Come se fosse possibile, poi. Una tempesta di pensieri si agita nella mia testa, martellandomi sulle tempie e causandomi un mal di testa con i fiocchi.

Spero solamente di essere sola a casa e che le mie coinquiline siano a lezione, non credo che avrei la forza di affrontarle adesso e di dare una qualche spiegazione a una faccenda di cui non so assolutamente nulla, visto che Edoardo non è riuscito nemmeno a parlarmi.

Edoardo... una fitta mi pugnala il cuore al solo pensiero del suo silenzio.

Stringo forte gli occhi e cerco di calmare il respiro per evitare che le emozioni mi inondino e io scoppi a piangere di fronte a questo sconosciuto così gentile. Ma è difficile, è difficile fermare le lacrime, dopo che le ho trattenute così a lungo, tanto che una, una maledetta lacrima solitaria, tracima e bagna la mia guancia destra.

Mi affretto ad asciugarla, ma l'autista la nota e, una volta sotto al mio palazzo, accosta voltandosi nella mia direzione e guardandomi con un'espressione dispiaciuta.

Per evitare il suo sguardo, frugo nella borsa e metto subito mano al portafoglio, ma lui scuote la testa.

«Ma si figuri signorina, non le faccio mica pagare la corsa», mi rivolge un sorriso gentile, nonostante l'espressione dispiaciuta che ha sul volto.

Protesto, ma lui è irremovibile; gli sorrido allora anche se flebilmente e metto mano sulla maniglia per aprire la portiera e uscire, ma l'uomo richiama ancora una volta la mia attenzione.

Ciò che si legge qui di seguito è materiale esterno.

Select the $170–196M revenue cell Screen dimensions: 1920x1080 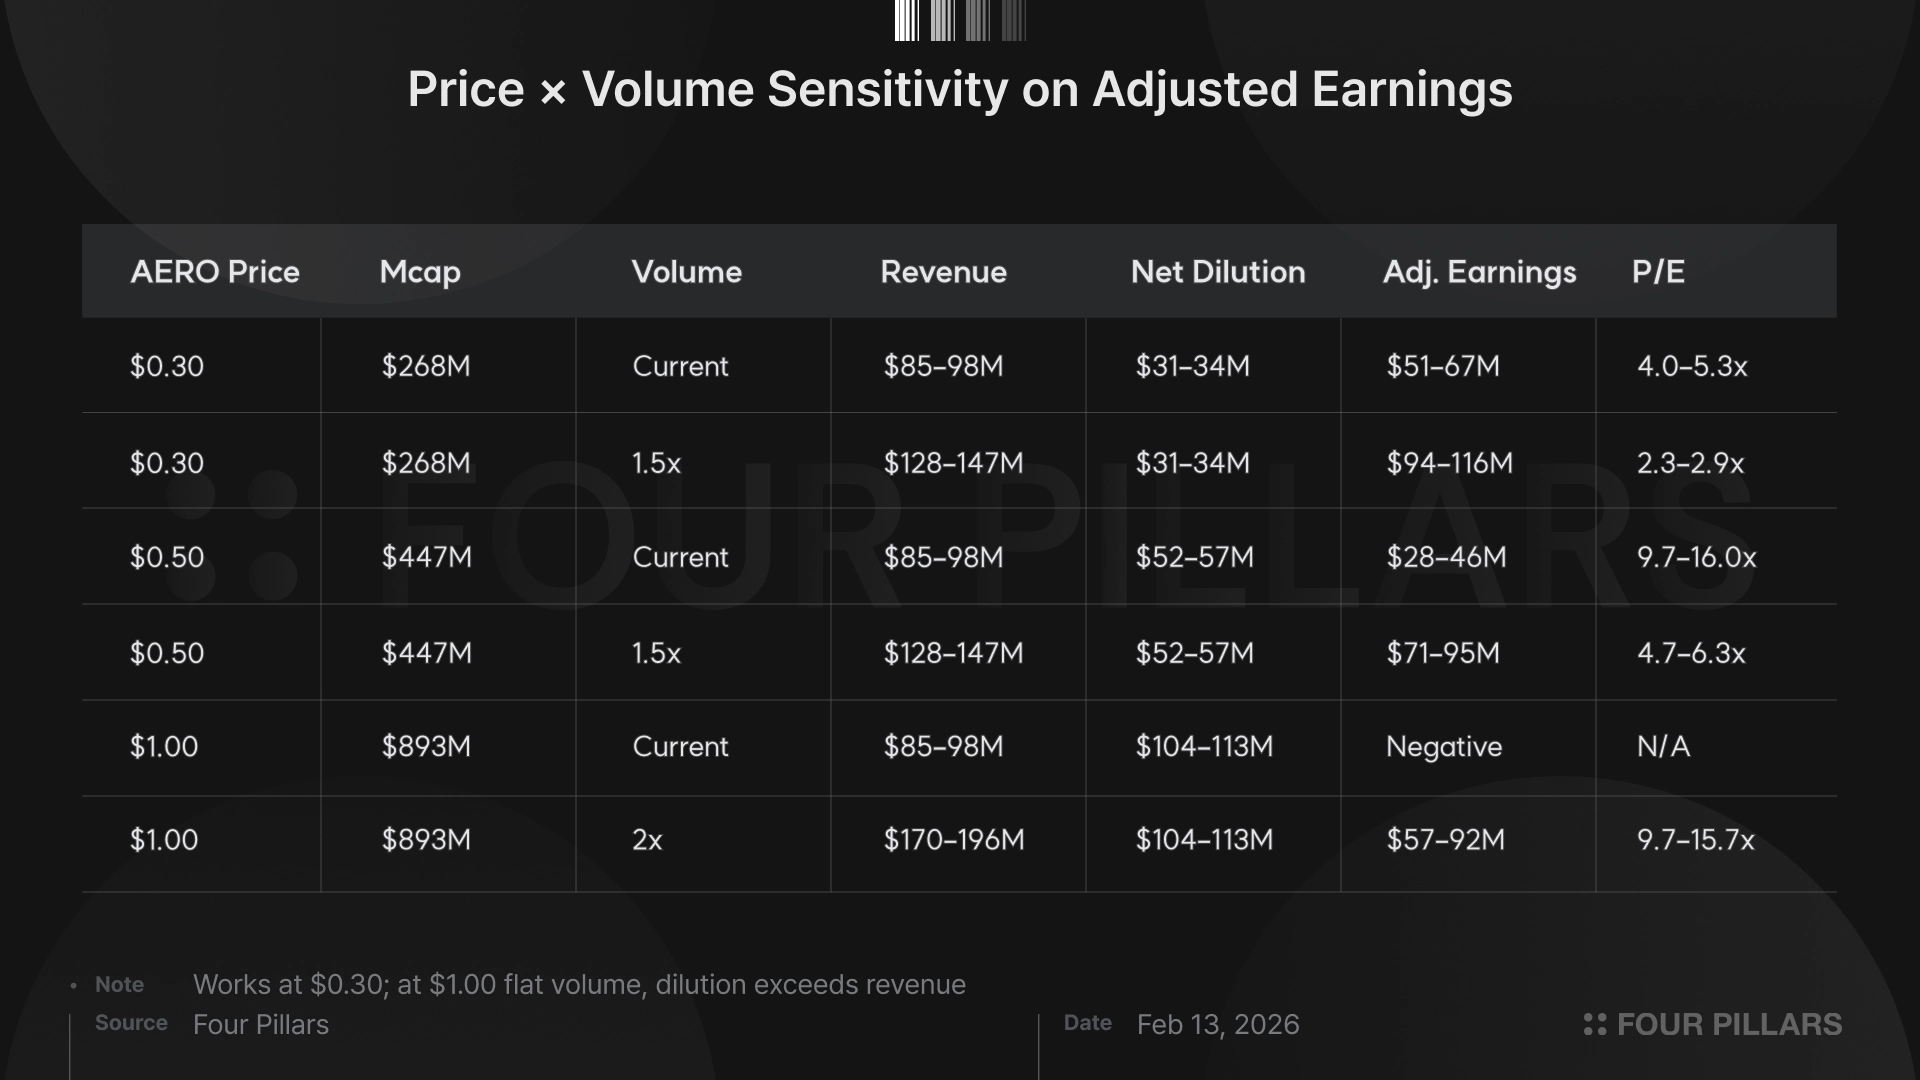pos(954,840)
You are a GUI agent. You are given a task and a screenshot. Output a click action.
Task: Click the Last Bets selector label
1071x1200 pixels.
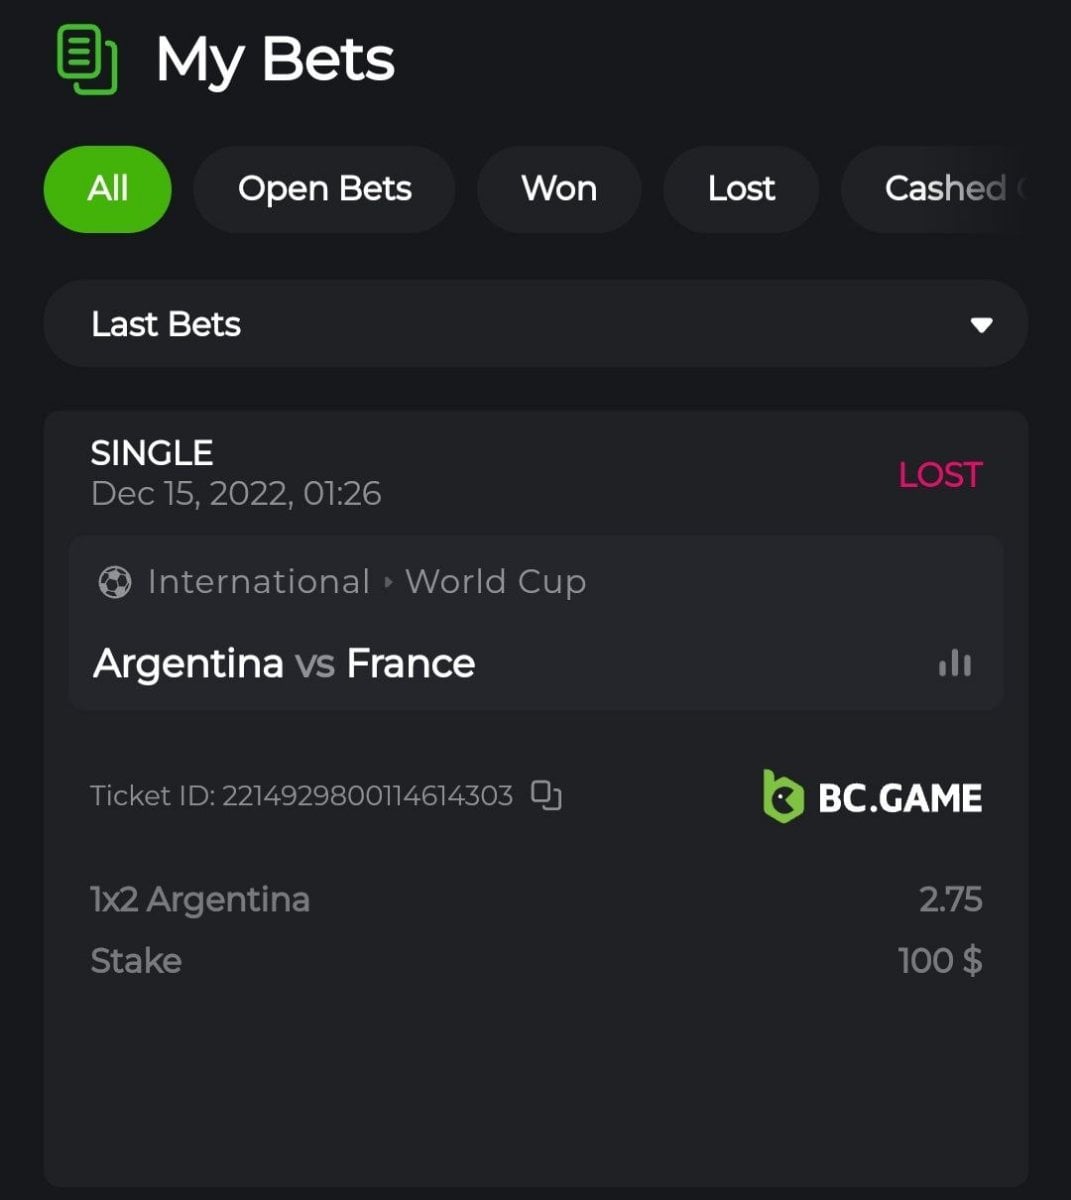[x=166, y=324]
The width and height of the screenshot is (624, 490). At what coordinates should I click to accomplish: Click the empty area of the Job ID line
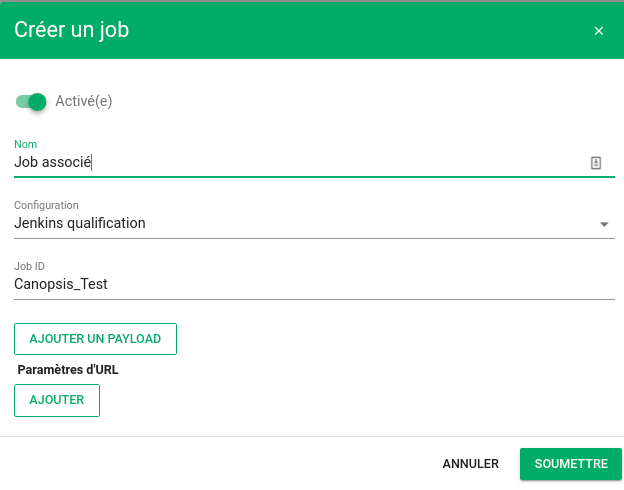click(x=358, y=284)
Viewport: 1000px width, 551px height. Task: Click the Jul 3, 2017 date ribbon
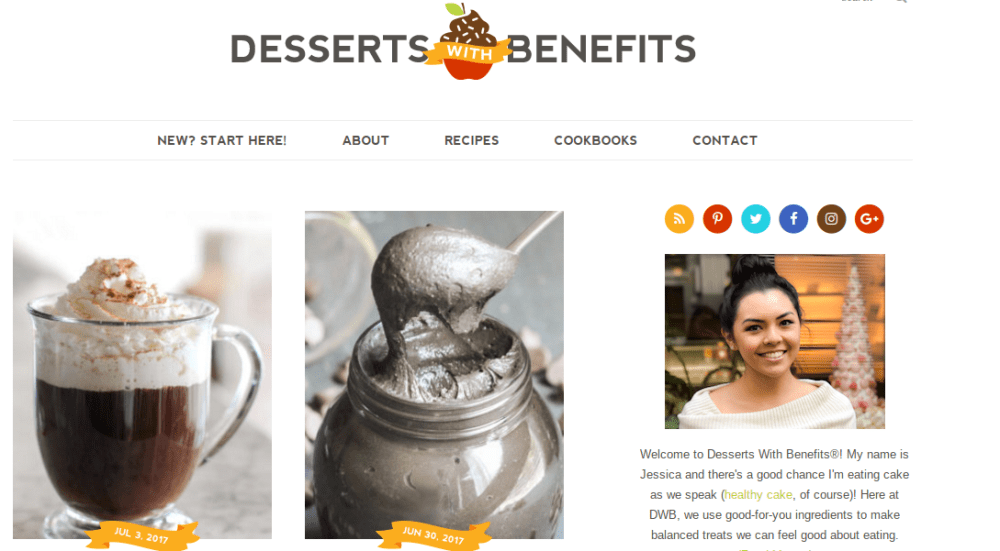142,535
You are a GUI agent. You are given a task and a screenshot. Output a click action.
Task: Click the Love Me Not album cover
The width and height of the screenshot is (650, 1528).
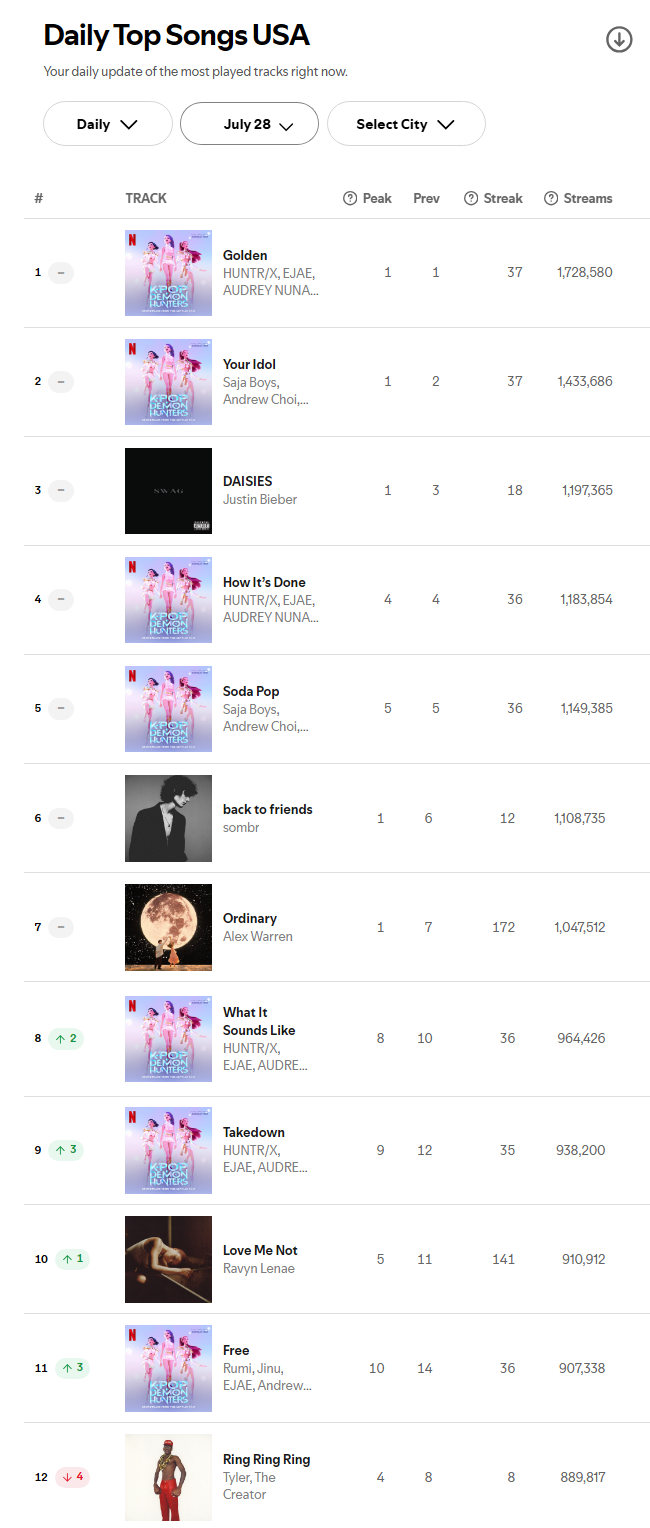click(168, 1259)
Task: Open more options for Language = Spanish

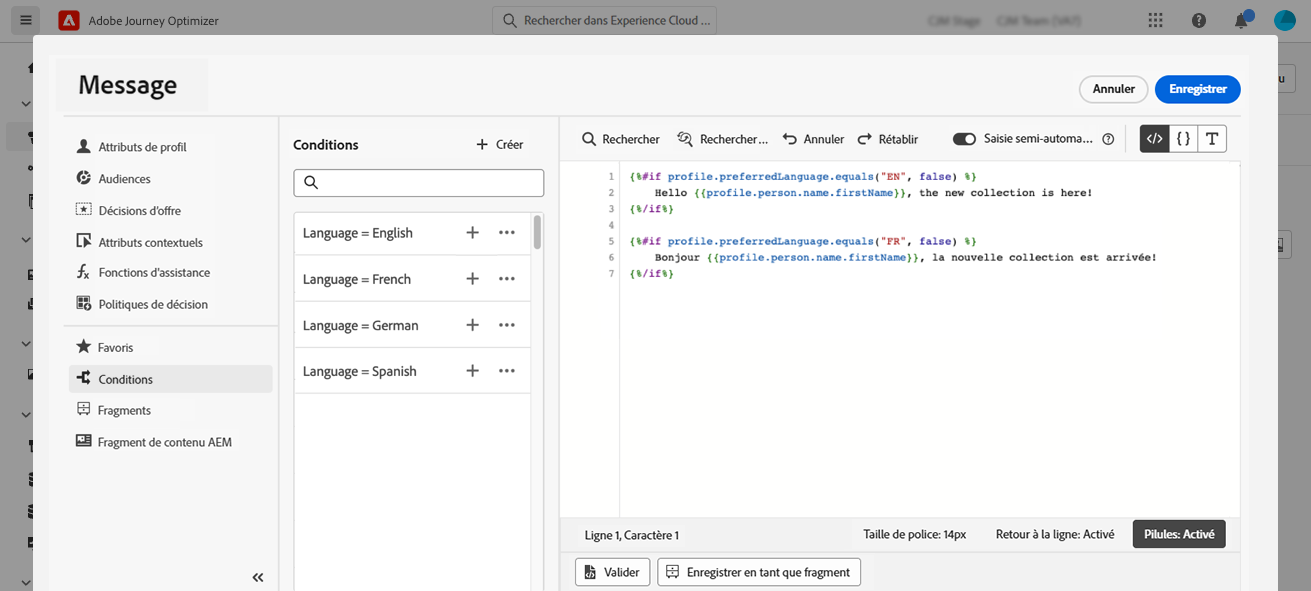Action: (507, 371)
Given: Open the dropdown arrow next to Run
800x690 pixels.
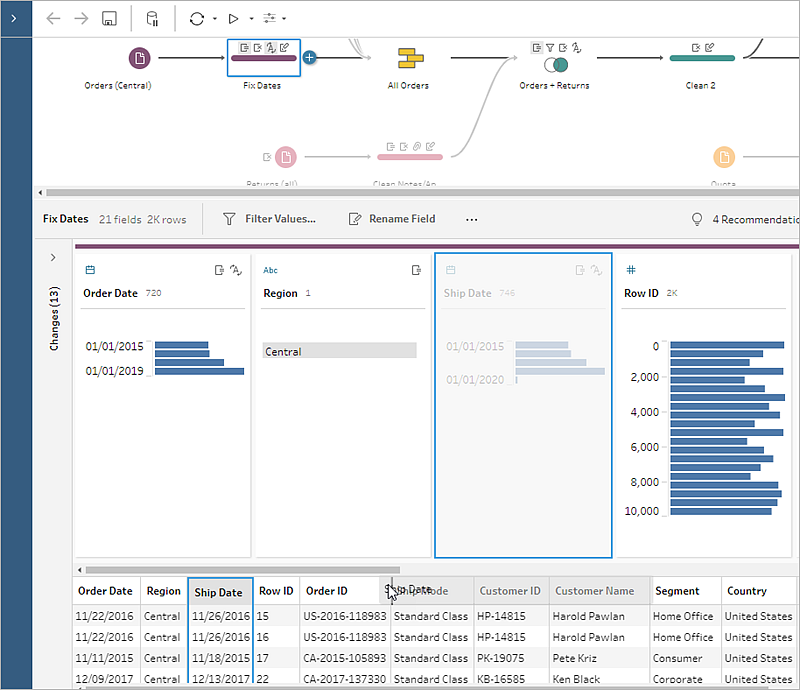Looking at the screenshot, I should click(252, 19).

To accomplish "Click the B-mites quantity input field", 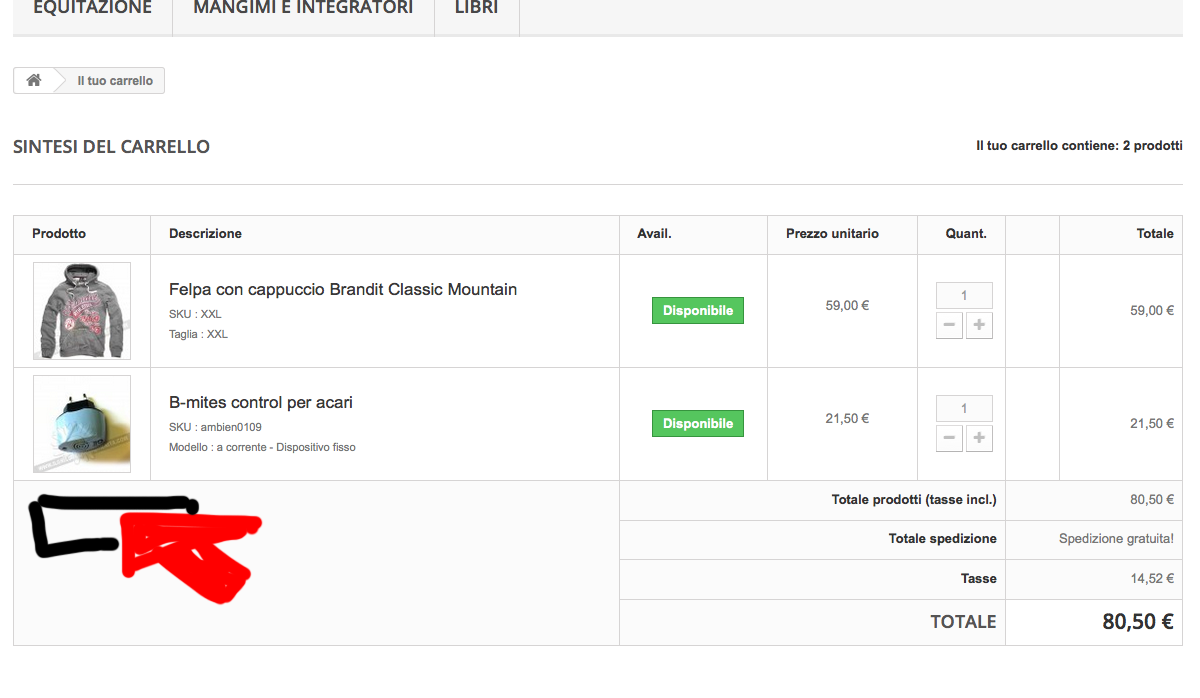I will click(x=964, y=409).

«Le dico solo una cosa signorina, e mi permetto di usare il "tu" per un attimo perché credo lei abbia la stessa età di mia figlia», un altro sorriso, paterno e gentile, prima di sganciare la bomba.

«Chiunque ti stia facendo piangere, non ti merita».

Resto senza fiato.

Queste semplici parole mi colpiscono come un tir in corsa e mi fanno girare la testa.

Queste esatte e testuali parole sono le prime che mi ha rivolto Edoardo mesi fa, su quel treno ad alta velocità che ha cambiato per sempre la mia vita.